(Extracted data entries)

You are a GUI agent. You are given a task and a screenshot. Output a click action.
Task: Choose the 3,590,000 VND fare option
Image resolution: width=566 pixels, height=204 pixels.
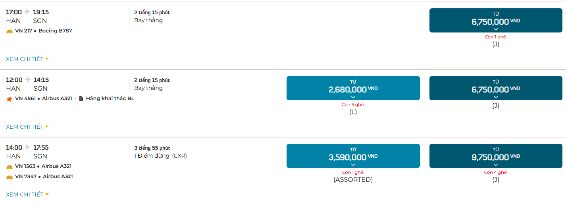pyautogui.click(x=353, y=156)
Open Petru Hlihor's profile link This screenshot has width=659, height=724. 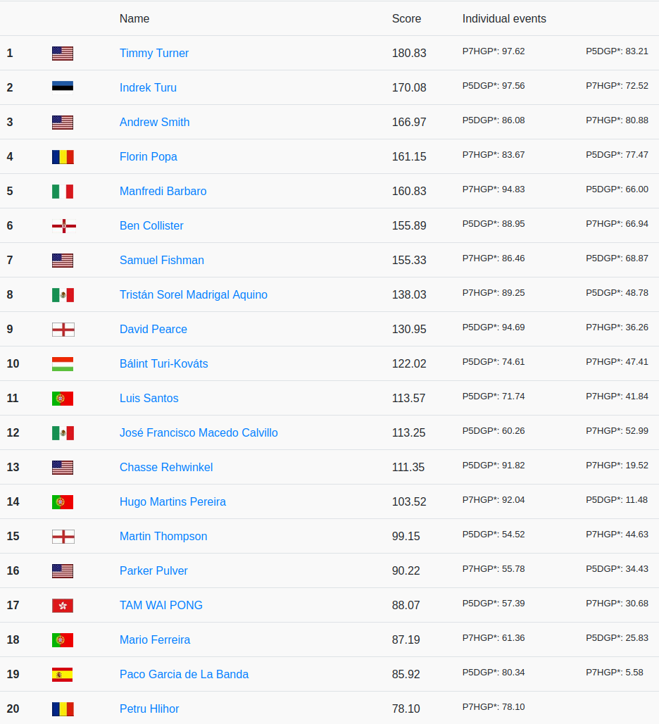point(149,709)
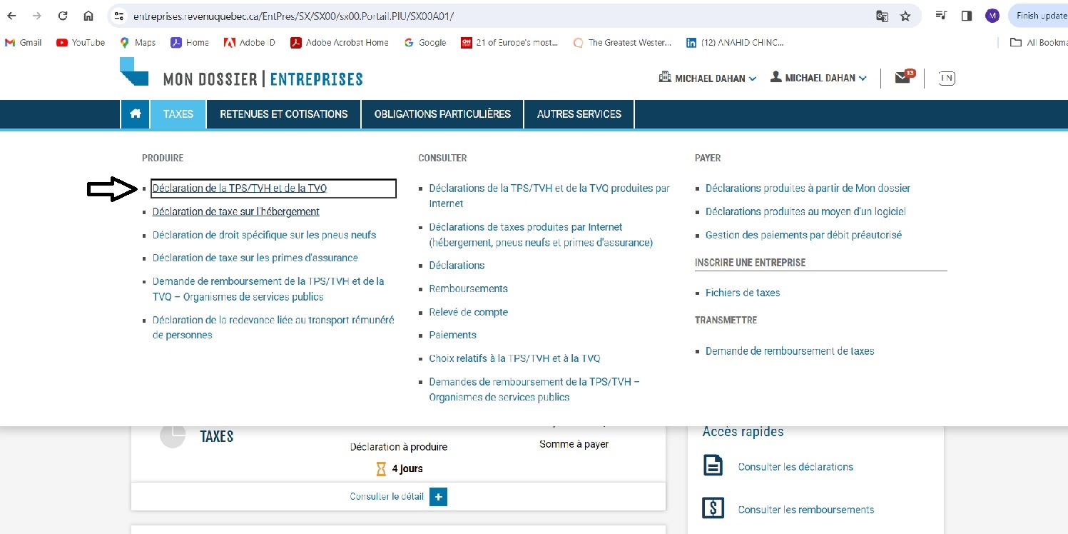Open the Retenues et cotisations menu
Screen dimensions: 1068x534
tap(284, 114)
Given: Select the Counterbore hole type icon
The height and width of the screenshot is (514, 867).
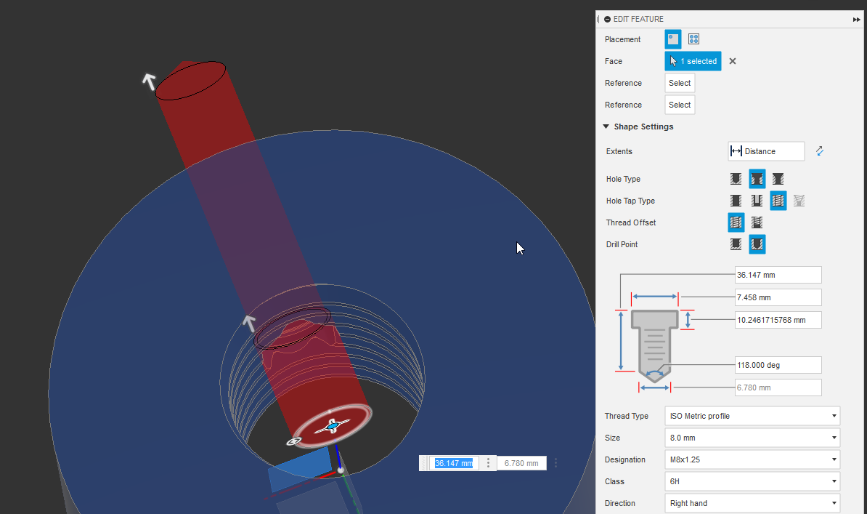Looking at the screenshot, I should pyautogui.click(x=757, y=179).

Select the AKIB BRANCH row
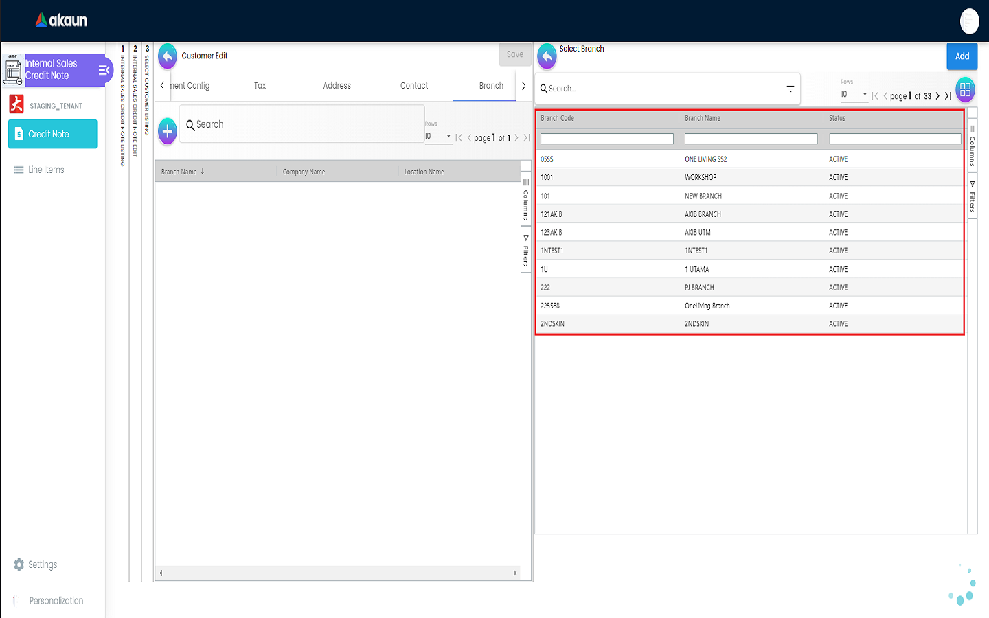point(703,214)

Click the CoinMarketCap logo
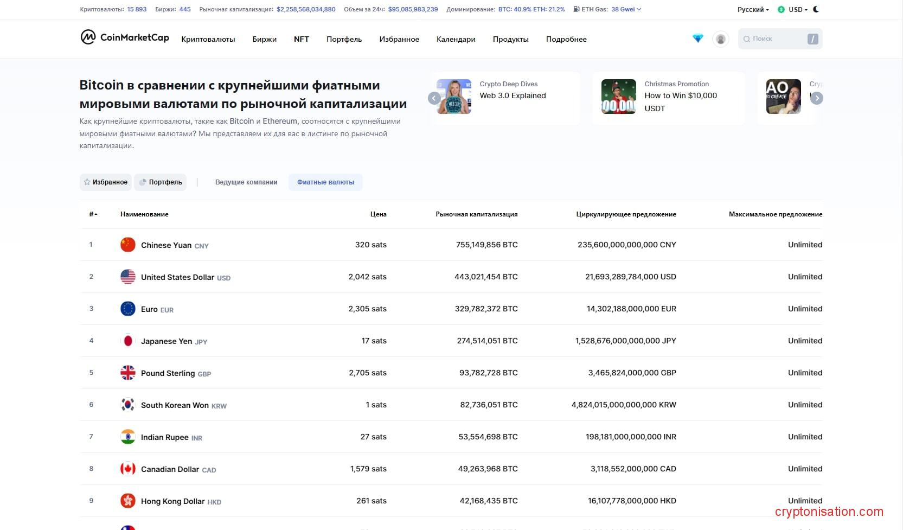[x=125, y=37]
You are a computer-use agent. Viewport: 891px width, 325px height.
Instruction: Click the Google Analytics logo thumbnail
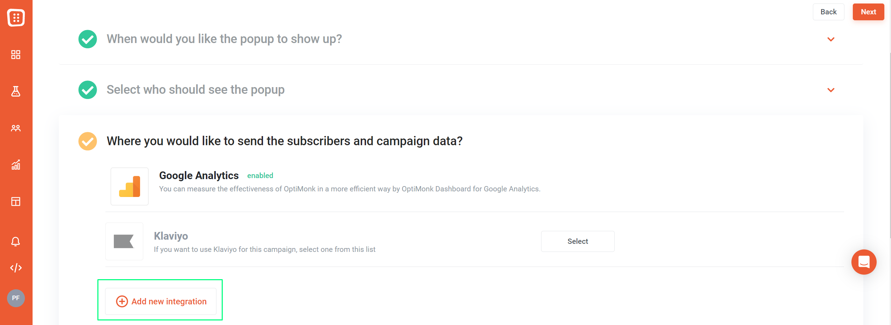pos(130,186)
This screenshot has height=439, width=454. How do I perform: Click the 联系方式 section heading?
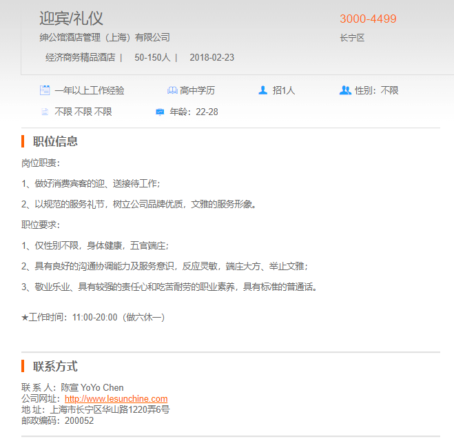point(55,366)
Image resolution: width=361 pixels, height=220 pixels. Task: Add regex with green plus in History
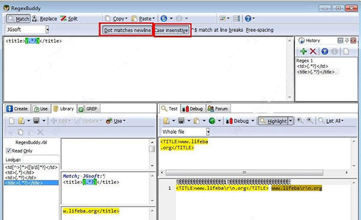click(303, 51)
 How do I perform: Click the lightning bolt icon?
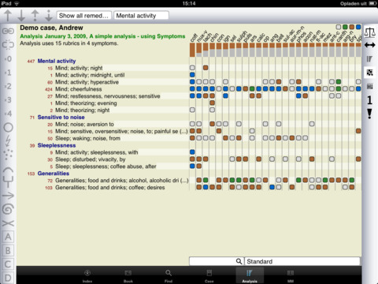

= ACTION ITEM =
Beginning at the line that holds "Select the AKIB BRANCH row" and ending with the last line of the entries, please set down each line exactly, leaving every picture out.

= RESPONSE TO THIS TASK =
Select the AKIB BRANCH row
point(703,214)

Click the CoinMarketCap logo
[x=125, y=37]
You are a computer-use agent. Viewport: 891px width, 325px height.
Instruction: Click the Google Analytics logo thumbnail
pos(130,186)
This screenshot has height=439, width=454. How do I perform: Click the 联系方式 section heading?
point(55,366)
Image resolution: width=361 pixels, height=220 pixels. Task: Add regex with green plus in History
click(303, 51)
 How do I perform: Click the lightning bolt icon?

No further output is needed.